System dynamic analysis
Unlike the traditional epidemiologic approaches that have focused on isolating the causal health effect of a single factor, we assumed pastoralism and health care system by their own are complex systems. Thus, the focus of our understanding about why poor maternal health care service use should take the function of both systems as a whole. The main aim of the system dynamic analysis was to offer a practical way to understand the inter-related parts and the cause-effect linkages for the low utilization of RMNH services and explain the mechanisms within complex systems which include the relationships, dynamics and delays associated with the variables that generate them. That is, the effect of a single factor may depend on the state of other factors in the system and be affected by feedback loops and dependencies. Understanding fundamental relationships is also essential for identifying appropriate intervention points to address these factors and for anticipating the potential impact a new programme will have when introduced into a pastoralist community. Accordingly, we have identified three balancing loops: (B1) health care delivery approaches, (B2) the role of past experiences and (B3) population factors. For instance, lack of health care workers’ skills and cultural competencies could influence the perceived quality of care in a health care institution resulting in low RMNH service use. Past experiences of the mothers influence their attitude towards male health care providers resulting in poor satisfaction and promote low RMNH service use.
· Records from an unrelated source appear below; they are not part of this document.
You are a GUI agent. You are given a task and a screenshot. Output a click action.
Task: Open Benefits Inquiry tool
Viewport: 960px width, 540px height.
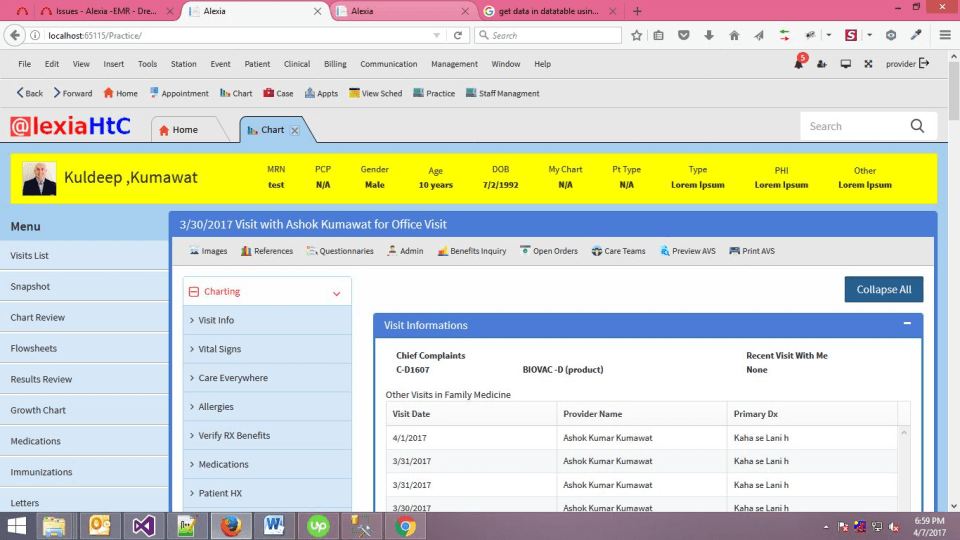pyautogui.click(x=443, y=251)
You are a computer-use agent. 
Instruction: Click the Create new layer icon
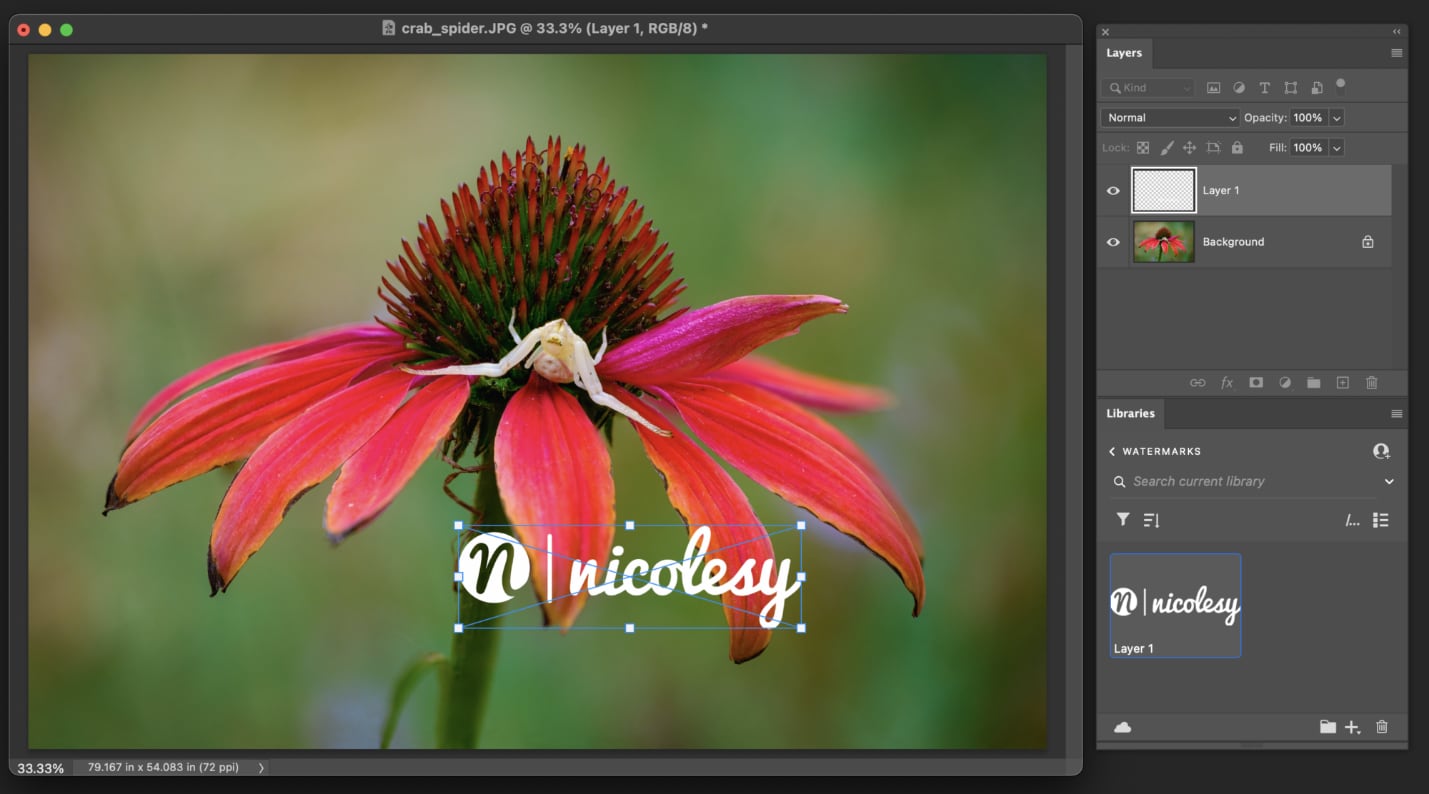pyautogui.click(x=1342, y=382)
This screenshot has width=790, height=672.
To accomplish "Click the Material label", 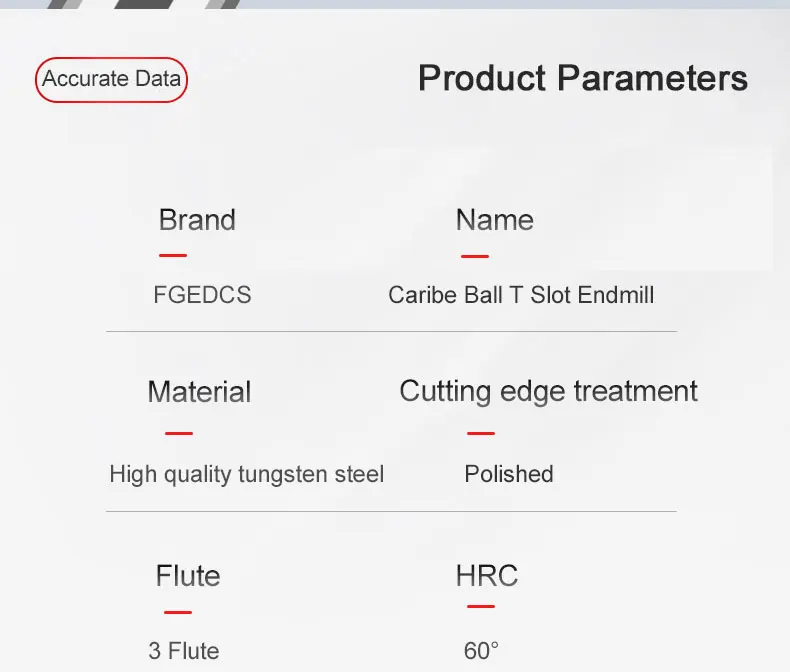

Regarding the reinforcing loops, we have, for instance, shown how religion influence positively their social norms and the social norms also influence individual perceived norm/attitudes resulting in poor RMNH service utilization (R1). The effect of distal factors in contributing to low RMNH service use is also shown (R2). Most of the distal determinants could take some time. For instance, the more educated the mother is, the higher she uses the RMNH services. However, educating a mother through formal education may take more than a decade. An increase in awareness of these mothers about RMNH could improve the service use, but the motives to know something are highly influenced by their perceived social norms (see Fig. 2).